▶ **Recorded data**
.....

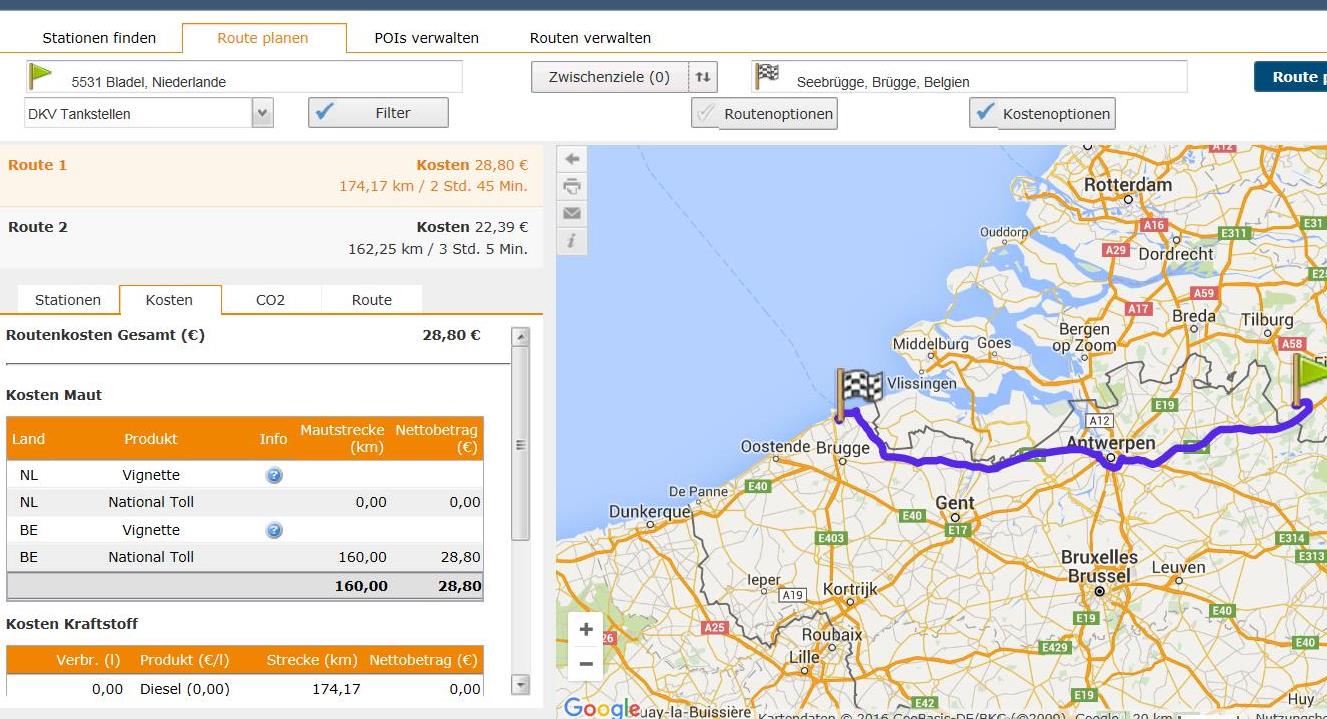Swap start and destination arrows icon
Viewport: 1327px width, 719px height.
pyautogui.click(x=703, y=77)
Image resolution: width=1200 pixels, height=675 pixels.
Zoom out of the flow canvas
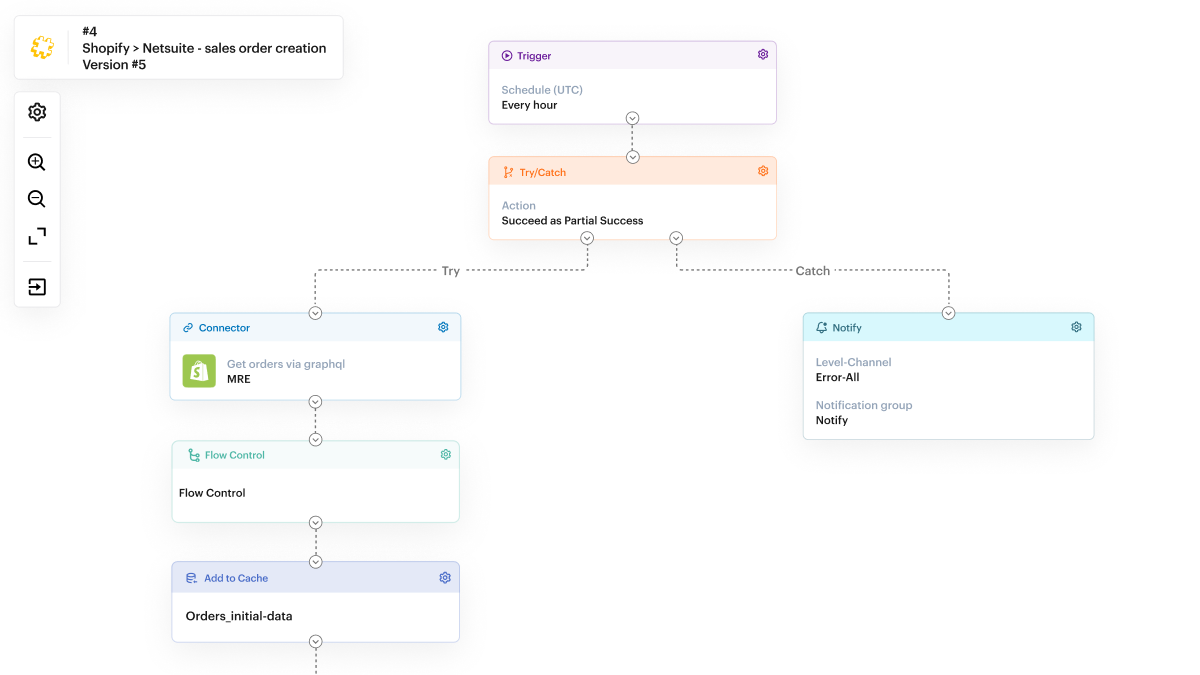click(37, 199)
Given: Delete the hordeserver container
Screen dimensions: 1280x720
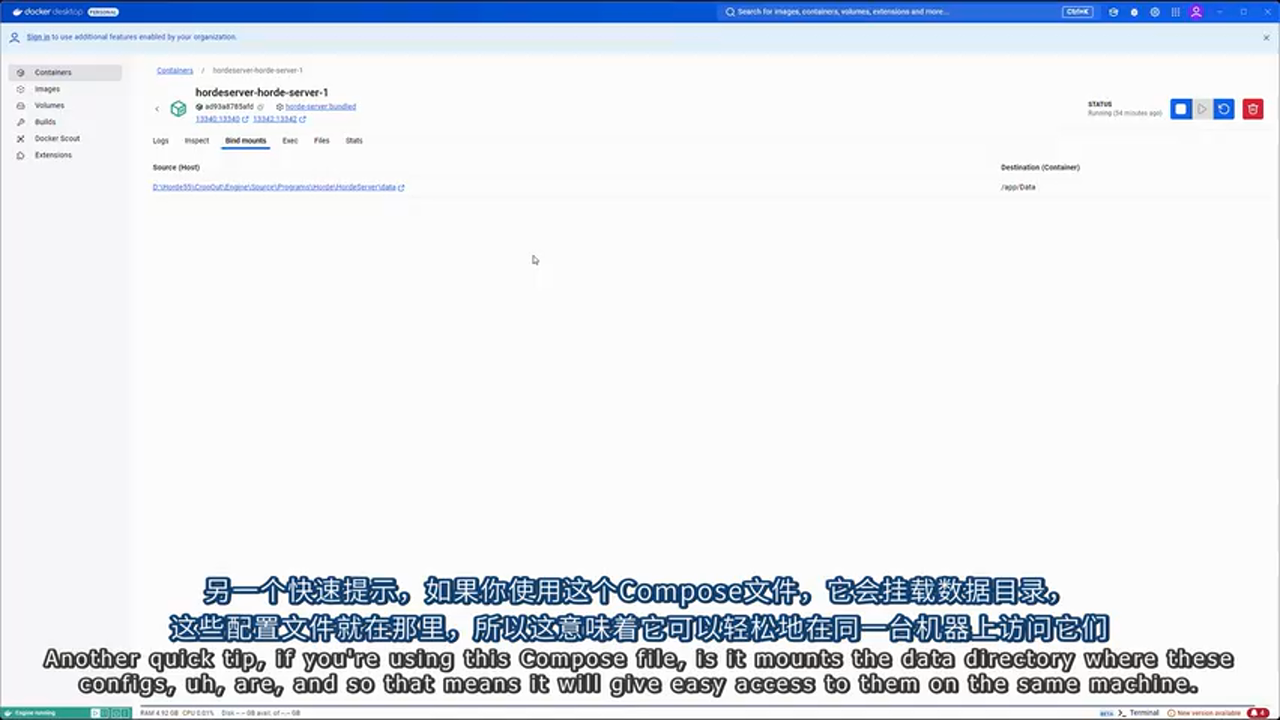Looking at the screenshot, I should coord(1252,109).
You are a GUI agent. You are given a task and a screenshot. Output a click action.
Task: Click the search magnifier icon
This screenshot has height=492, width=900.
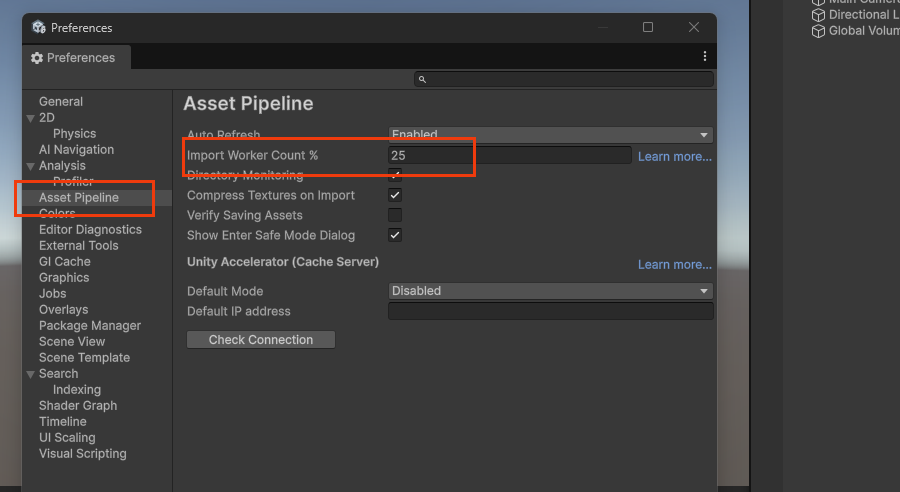tap(423, 79)
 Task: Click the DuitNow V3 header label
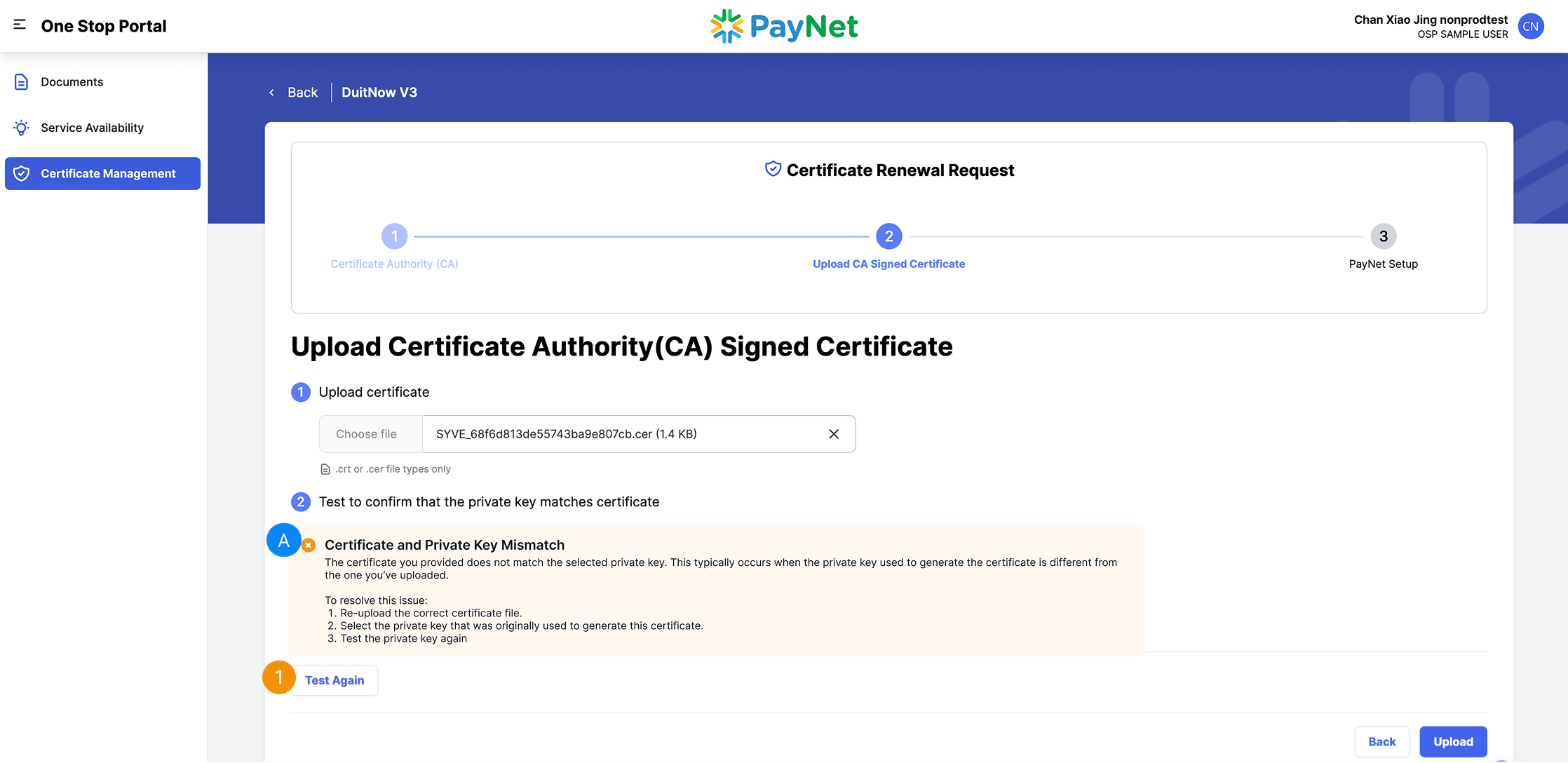click(379, 92)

.....

▶ **Problem**
Every line from the one containing "Task: Click the search magnifier icon" to the end of the material above is to be returned exactly, with the pictures left out.

▶ **Response**
Task: Click the search magnifier icon
This screenshot has height=492, width=900.
tap(423, 79)
 Task: Click the DuitNow V3 header label
click(379, 92)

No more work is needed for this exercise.